> _BRANO DI PARTENZA_
A cinque anni dalla morte (5 agosto 2017) del Cardinale che guidò la Chiesa ambrosiana dal 2002 al 2011, monsignor Carlo Redaelli, allora suo Vicario generale e oggi Arcivescovo di Gorizia, evidenzia le sue prese di posizione in campo familiare e sociale e l’importanza dei “cantieri” da lui avviati in Diocesi

di Annamaria Braccini

tettamanzi

«Un uomo dalla fede sobria, direi brianzola, molto essenziale, concreta, legata al Vangelo. Un prete che ha dedicato la sua vita alla Chiesa e un Vescovo che, con grande saggezza, l’ha saputa guidare come un discepolo di San Tommaso, tenendo molto alla prudenza, che non è il non agire, ma il coraggio di agire con saggezza». È un ritratto articolato, quello che monsignor Carlo Roberto Maria Redaelli, da dieci anni arcivescovo metropolita di Gorizia, nel quinto anniversario della scomparsa (5 agosto 2017) delinea del cardinale Dionigi Tettamanzi, da cui fu ordinato vescovo nel 2004 e del quale, dal 2003, fu primo collaboratore come Vicario generale della Diocesi di Milano.

> _ESTRATTO DEL DATASET_
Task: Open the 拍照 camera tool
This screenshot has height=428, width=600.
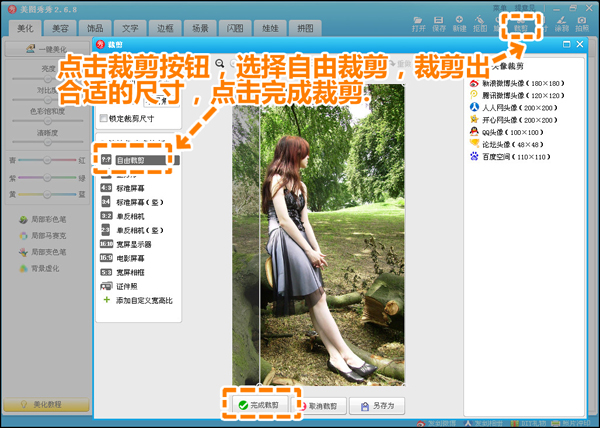Action: pyautogui.click(x=582, y=22)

> _CONSEGNA SCRITTA A_
Elenca tutte le qualità con cui, nel brano sul cardinale Tettamanzi, viene descritta la sua fede.
> _CONSEGNA SCRITTA B_
Duplica dal brano sul cardinale Tettamanzi la parte che comincia con "di Annamaria Braccini" e prosegue fino a "Diocesi di Milano.".

> _RISPOSTA SVOLTA A_
- sobria
- brianzola
- essenziale
- concreta
- legata al Vangelo

> _RISPOSTA SVOLTA B_
di Annamaria Braccini

tettamanzi

«Un uomo dalla fede sobria, direi brianzola, molto essenziale, concreta, legata al Vangelo. Un prete che ha dedicato la sua vita alla Chiesa e un Vescovo che, con grande saggezza, l’ha saputa guidare come un discepolo di San Tommaso, tenendo molto alla prudenza, che non è il non agire, ma il coraggio di agire con saggezza». È un ritratto articolato, quello che monsignor Carlo Roberto Maria Redaelli, da dieci anni arcivescovo metropolita di Gorizia, nel quinto anniversario della scomparsa (5 agosto 2017) delinea del cardinale Dionigi Tettamanzi, da cui fu ordinato vescovo nel 2004 e del quale, dal 2003, fu primo collaboratore come Vicario generale della Diocesi di Milano.